Growth of bank holding companies One of the first significant changes BANKING BOOKS 2017-2018 was the growth of bank holding companies, which are companies that hold stock in one or more banks and may have certain other ownership interests as well. Although such companies were first formed in the early 1900s, most of the growth in holding companies has been fairly recent. Outside of some mild restrictions in the Banking Acts of 1933 and 1935, the first time bank holding companies received much legislative attention was in the 1950s. Only a handful of banking organizations were ready to capitalize on the holding company structure then. Several of those organizations, though, were able to use holding companies to create sizeable interstate banking and nonbanking networks, thus circumventing branching and business restrictions imposed on banks. This expansion prompted Congress to pass the Bank Holding BANKING STUDY MATERAILS Company Act in 1956, which placed the formation of multibank holding companies and their acquisition of banking and nonbanking interests under the control of the Federal Reserve. Under this act, bank holding companies could not acquire banks in other states unless specifically authorized by state law. Furthermore, any nonbanking activities of a bank holding company had to be closely related to the business of banking.

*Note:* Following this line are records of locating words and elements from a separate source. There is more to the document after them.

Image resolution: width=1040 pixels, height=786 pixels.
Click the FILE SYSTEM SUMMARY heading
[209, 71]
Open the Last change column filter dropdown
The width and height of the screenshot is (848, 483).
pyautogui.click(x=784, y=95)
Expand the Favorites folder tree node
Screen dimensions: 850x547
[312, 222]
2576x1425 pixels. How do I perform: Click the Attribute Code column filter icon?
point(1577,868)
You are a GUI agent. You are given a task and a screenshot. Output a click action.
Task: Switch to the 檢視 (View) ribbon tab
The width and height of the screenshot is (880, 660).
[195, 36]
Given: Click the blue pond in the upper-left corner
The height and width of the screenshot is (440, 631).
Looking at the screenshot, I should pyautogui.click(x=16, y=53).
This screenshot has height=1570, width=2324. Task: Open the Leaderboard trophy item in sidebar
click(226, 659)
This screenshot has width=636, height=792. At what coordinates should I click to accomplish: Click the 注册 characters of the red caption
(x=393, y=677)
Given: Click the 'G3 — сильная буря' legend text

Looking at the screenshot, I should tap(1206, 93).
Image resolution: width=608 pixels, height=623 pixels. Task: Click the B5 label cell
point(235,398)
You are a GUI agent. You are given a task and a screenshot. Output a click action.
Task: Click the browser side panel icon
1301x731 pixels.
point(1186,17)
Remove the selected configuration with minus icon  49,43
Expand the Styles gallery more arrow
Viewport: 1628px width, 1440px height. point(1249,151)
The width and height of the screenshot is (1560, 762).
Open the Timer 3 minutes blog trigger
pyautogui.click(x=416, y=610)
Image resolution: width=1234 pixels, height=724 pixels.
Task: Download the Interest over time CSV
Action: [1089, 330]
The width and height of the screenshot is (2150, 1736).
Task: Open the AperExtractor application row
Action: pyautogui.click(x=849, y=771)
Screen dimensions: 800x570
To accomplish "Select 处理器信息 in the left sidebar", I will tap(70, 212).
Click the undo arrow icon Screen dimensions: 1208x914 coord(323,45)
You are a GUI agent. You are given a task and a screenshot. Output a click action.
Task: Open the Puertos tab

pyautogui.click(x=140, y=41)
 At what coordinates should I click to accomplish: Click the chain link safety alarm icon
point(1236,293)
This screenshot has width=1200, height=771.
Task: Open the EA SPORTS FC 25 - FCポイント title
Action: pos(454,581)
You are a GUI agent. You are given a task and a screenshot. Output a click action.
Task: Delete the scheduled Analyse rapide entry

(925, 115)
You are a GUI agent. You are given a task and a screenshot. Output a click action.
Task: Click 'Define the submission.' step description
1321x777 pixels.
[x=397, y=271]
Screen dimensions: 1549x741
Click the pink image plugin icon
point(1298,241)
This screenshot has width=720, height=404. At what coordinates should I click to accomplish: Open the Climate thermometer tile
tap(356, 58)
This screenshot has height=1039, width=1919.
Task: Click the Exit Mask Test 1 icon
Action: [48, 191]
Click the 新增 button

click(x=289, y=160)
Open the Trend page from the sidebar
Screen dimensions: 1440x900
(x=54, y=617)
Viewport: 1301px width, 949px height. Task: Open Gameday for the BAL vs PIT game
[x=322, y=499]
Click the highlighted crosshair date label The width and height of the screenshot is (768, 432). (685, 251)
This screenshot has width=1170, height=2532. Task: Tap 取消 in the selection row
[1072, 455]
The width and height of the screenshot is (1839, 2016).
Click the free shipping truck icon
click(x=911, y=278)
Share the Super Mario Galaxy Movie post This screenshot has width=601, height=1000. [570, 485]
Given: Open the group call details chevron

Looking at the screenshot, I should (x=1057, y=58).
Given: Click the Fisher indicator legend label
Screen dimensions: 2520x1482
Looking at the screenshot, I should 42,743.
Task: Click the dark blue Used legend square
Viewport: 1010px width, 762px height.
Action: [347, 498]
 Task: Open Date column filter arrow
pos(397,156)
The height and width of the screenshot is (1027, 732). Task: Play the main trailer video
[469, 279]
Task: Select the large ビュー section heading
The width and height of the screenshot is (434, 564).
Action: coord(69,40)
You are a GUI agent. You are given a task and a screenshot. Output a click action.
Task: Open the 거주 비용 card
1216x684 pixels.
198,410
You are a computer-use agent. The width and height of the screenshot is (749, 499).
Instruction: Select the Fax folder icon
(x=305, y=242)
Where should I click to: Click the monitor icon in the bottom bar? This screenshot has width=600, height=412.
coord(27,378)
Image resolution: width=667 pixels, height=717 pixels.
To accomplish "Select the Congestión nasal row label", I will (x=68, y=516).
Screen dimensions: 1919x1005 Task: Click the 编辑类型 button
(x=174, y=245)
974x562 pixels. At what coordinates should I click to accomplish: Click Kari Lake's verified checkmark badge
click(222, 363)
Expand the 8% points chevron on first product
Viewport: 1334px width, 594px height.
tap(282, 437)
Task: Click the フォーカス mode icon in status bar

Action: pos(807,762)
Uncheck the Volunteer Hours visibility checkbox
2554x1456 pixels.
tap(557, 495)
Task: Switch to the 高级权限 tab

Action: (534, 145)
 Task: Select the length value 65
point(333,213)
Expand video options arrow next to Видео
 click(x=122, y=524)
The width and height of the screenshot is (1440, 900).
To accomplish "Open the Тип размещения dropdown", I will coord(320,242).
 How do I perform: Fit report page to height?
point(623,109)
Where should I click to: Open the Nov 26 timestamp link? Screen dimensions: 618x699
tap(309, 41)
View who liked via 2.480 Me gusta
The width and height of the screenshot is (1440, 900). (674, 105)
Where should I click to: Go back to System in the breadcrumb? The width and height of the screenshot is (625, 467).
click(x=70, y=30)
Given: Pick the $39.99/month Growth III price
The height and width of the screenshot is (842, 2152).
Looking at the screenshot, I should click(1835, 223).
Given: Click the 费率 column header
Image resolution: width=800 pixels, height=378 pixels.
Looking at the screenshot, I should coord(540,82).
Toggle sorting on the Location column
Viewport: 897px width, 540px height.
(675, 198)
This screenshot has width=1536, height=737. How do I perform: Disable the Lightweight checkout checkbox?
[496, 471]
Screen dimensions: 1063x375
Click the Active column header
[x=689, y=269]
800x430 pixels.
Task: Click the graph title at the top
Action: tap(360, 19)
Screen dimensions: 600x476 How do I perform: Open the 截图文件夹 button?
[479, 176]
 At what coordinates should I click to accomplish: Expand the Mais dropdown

With this regulatory framework in place, large bank holding EXAM PREPARATION & TUTORING companies continued to expand their banking and permissible non banking activities, thereby leading the way to significant consolidation in the banking industry. Small and medium-sized banks also began making greater use of the holding company structure. Much of this interest was prompted by a 1971 tax ruling. This ruling permitted stockholders of closely controlled bank holding companies to service bank acquisition indebtedness with tax-free dividends from the bank. In response to such factors, holding companies have become, FREE DOWNLOAD FOR PDF by far, the most common form of bank ownership, with over 96 percent of all bank deposits under holding company control at year-end 1999.{GOOGLEADS} With bank holding companies coming under federal supervision, Congress also sought to place decisions on bank expansion through mergers under the control of the regulatory authorities. The Bank Merger Acts of 1960 and 1966 gave the surviving bank’s primary federal supervisor and the Department of Justice authority over bank mergers. To provide a consistent approach to holding company and merger decisions, Congress extended the same competitive and public benefits standards to both types of transactions.